ZU BEARBEITENDE AUFGABEN:
A: Prüfen Sie, ob die folgenden drei Aussagen mit dem Textauszug übereinstimmen, und belegen Sie jede Antwort mit einem wörtlichen Zitat: (i) Element of Crime wurde 1985 in Berlin gegründet. (ii) Das Album „Lieblingsfarben und Tiere“ enthält zwölf Songs. (iii) Dave Young spielt in der Band Gitarre.
B: Geben Sie den Abschnitt des Textauszugs ab den Worten „Bleibt man als“ bis einschließlich „für die beiden.“ wieder und tauschen Sie darin „Trompete“ gegen „Posaune“ aus.

Nein, erwachsen sind sie nicht geworden. In ihrem neuen Video kurven Sven Regener und seine Kollegen von Element of Crime in als Schwäne verkleideten Tretbooten über die leicht gekräuselten Wasser des Wannsees. Die Haare strubbelig, die Garderobe so akkurat, als hätte sie die Mama zusammengestellt. So sieht sie aus, die Boheme, die in die Jahre gekommen ist. Leicht resignativ, aber doch zu manchem Schalk aufgelegt.

Als Musiker wähnen sich Element of Crime, 1985 in Berlin gegründet, längst in den sicheren Zonen, die nur jahrzehntelange Erfahrung schenkt. Sie verlassen sich weiter auf Regeners bewährte Elegie und die zarten Hände von Gitarrist Jakob Ilja und Bassist Dave Young. Allerdings: „Man will neue Lieder haben, die alten sind aufgebraucht“, posaunt Sven Regener im Gespräch mit der „Presse“. Und: „Wo ein neuer Song ist, da sind viele.“ Im vorliegenden Fall, dem Album „Lieblingsfarben und Tiere“, sind es genau zehn Songs: jeder eine behutsam gestaltete Vignette des urbanen Lebens abseits des Mainstreams. Sehnsuchtsvoll, ein wenig verloren taumeln die Protagonisten durch eine Welt, die sie gar nicht mehr vollständig deuten wollen. „Bei dieser Platte ist mir aufgefallen“, sagt Regener,
„welch große Rolle das Staunen bei uns spielt.“

Bleibt man als Künstler am besten ein Tor, der empfindungsstark an die Begrenzungen prallt, die die Realität aufstellt? „Als Künstler vielleicht nicht, aber als Songprotagonist“, schränkt Regener ein. „Die Leute in unseren Liedern, die da über ihr Leben erzählen, sind immer naiv.“ So herrscht in „Am Morgen Danach“ totales Staunen darüber, was passiert ist: Ein Mann wacht nach einem vermeintlichen One-Night-Stand auf, und da liegt sie noch, die Frau. Regener singt fast lapidar zur gestopften Trompete und wimmernden Gitarrenakkorden: „Am Morgen danach waren wir beide noch da.“ Der Hörer atmet den Geruch von tausend Vergeblichkeiten und hat doch die Hoffnung, dass es Zukunft geben könnte für die beiden.

DATENTEIL:
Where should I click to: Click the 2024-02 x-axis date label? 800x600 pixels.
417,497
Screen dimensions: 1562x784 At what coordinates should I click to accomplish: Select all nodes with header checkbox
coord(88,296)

LÖSUNGEN:
A:
(i) Ja: „1985 in Berlin gegründet“
(ii) Nein: „sind es genau zehn Songs“
(iii) Nein: „Bassist Dave Young“

B:
Bleibt man als Künstler am besten ein Tor, der empfindungsstark an die Begrenzungen prallt, die die Realität aufstellt? „Als Künstler vielleicht nicht, aber als Songprotagonist“, schränkt Regener ein. „Die Leute in unseren Liedern, die da über ihr Leben erzählen, sind immer naiv.“ So herrscht in „Am Morgen Danach“ totales Staunen darüber, was passiert ist: Ein Mann wacht nach einem vermeintlichen One-Night-Stand auf, und da liegt sie noch, die Frau. Regener singt fast lapidar zur gestopften Posaune und wimmernden Gitarrenakkorden: „Am Morgen danach waren wir beide noch da.“ Der Hörer atmet den Geruch von tausend Vergeblichkeiten und hat doch die Hoffnung, dass es Zukunft geben könnte für die beiden.